Yes, you may never have heard of them, but that is the very point. Nietzsche, influential German theorist, was on point. He says: “It is the stillest words that bring on the storm. Thoughts that come on doves’ feet guide the world.”

For 22 long years, these duo has walked noiselessly on dove’s feet pushing the frontiers of new thinking, new knowledge. And they do so by helping others bring their intellectual wares to the public square. They do so by stowing away in the backgrounds. What self-sacrificing humility!

And yours truly, costs was their guest at a book reading. It was so well put together that it would be the understatement of the year to say that it went off famously. Faced with an overflowing audience, I was lost for words. But even more interesting was that “strangers,” book lovers like Kehinde Olafiranye, flew in from Port Harcourt, just to jam ideas with us. And Tade Ipadeola, award-winning poet and barrister, who is Ibadan-based, dared the terrible traffic to share moments in bookish raptures. He is threatening to invite me to give speeches at that great university town.

And the Lagos home team wouldn’t want to be disgraced on their own turf. Led by one of the greatest men of our time, a philanthropist without compare, a business mogul, when such epithets had meaning, scholar, publisher and thinker, Odunu eje Ogu of Abor, Alhaji Abdullazzi Ude, was there for us. So also was the firebrand polemicist and former personal secretary to Chief Obafemi Awolowo, Odia Ofeimum. How dare I miss out on the head of my family meeting in Lagos? Okezie Ndubuisi came with his lovely wife, as did Fidel Anujuo, entrepreneur par excellence. And Mrs. Ada Akapbio came both in her capacity and as a representative of her husband who was in faraway, in one of the South-South states. Of course Ogbueshi Charles Ike-Okoh, publisher and scholar, flattered us with his presence. And don’t discount the power of Facebook. A good number came via our social media contacts. International book personality, Olatoun Williams, was there, so also were the Orjiakor brothers. And my cousin and ace banker, Ugo Motto, alongside Barrister Mike Allison-Ikwuagwu, brought their traditional gaiety to the business of a bookish day. Of course, there is no way we can do justice listing all the names. All that came or couldn’t were just as important and we thank them.

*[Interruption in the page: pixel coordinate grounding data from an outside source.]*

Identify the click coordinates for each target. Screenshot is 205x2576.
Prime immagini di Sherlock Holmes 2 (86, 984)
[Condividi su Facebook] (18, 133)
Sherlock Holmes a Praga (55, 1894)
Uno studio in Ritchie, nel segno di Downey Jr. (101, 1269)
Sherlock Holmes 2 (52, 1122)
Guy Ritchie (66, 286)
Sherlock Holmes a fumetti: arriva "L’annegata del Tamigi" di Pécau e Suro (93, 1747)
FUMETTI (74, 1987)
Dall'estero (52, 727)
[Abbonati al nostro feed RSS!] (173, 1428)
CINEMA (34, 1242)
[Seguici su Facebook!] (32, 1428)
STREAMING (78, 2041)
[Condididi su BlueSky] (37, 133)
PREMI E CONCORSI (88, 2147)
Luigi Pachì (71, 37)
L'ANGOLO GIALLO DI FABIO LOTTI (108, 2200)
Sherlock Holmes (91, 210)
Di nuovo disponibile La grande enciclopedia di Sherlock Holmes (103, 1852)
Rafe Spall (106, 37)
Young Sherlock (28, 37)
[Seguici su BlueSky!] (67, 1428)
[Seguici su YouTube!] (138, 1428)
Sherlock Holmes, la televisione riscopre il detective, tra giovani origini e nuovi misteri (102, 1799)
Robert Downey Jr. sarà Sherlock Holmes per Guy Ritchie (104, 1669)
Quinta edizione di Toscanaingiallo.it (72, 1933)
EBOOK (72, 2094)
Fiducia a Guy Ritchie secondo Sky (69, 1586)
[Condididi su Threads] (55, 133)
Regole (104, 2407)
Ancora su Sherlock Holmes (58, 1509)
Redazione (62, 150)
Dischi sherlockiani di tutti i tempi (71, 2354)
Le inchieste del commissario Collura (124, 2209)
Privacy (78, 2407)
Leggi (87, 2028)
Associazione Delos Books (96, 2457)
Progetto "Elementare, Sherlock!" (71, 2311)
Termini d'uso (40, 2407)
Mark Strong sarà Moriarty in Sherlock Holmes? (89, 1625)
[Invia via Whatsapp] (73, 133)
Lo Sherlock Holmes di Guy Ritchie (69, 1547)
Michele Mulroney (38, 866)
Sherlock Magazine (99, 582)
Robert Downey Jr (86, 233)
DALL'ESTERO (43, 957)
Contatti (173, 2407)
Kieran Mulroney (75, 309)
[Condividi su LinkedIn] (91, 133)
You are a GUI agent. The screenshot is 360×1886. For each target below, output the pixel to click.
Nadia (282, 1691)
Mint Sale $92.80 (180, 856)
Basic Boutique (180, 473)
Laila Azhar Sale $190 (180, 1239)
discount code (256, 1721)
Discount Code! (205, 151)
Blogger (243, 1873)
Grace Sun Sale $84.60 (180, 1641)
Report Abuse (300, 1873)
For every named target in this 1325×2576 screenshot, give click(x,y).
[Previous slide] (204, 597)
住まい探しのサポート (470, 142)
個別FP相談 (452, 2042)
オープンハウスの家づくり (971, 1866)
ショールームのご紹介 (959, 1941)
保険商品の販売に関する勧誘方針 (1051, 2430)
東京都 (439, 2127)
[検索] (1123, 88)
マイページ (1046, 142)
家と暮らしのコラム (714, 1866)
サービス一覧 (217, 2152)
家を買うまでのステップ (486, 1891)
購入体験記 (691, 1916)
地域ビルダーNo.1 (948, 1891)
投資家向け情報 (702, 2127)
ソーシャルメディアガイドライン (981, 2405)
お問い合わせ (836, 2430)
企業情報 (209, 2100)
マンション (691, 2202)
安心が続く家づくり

And now the meat of the show. It was one book reading like no other. With professors, diplomats, Nollywood veterans, lawyers, etc, in the faculty, we bubbled like the storms, intellectual storms. And the ride was so famously successful that many were asking for repeat sessions. That must be left to the generosity of CORA. It cost a kobo and more to fix these things. And these CORA guys have sacrificially done it for the good of Nigerian books and ideas ecosystem. I call on the rich and mighty to give them whatever helping hand, financially or otherwise, that they can give.

A nation without a vibrant books and ideas industry and community is like a beached whale. It will soon lose breath and perish. So, all CORA is doing is to make sure that the Nigerian bookish whale is forever in the bluest of oceans. They need our help.

Here is the point of it all. In the end Okonkwo threw the Agbalinze the cat. Everybody, ok, nearly everybody, went home buying into our new idea. That was the real beauty. Nigeria is richer for it. Fidel Anujuo, perhaps, puts it better. In his words, “many thanks [Jimanze] for… disruptive thinking through your works… that can provide solutions to our myriad of challenges in governance.”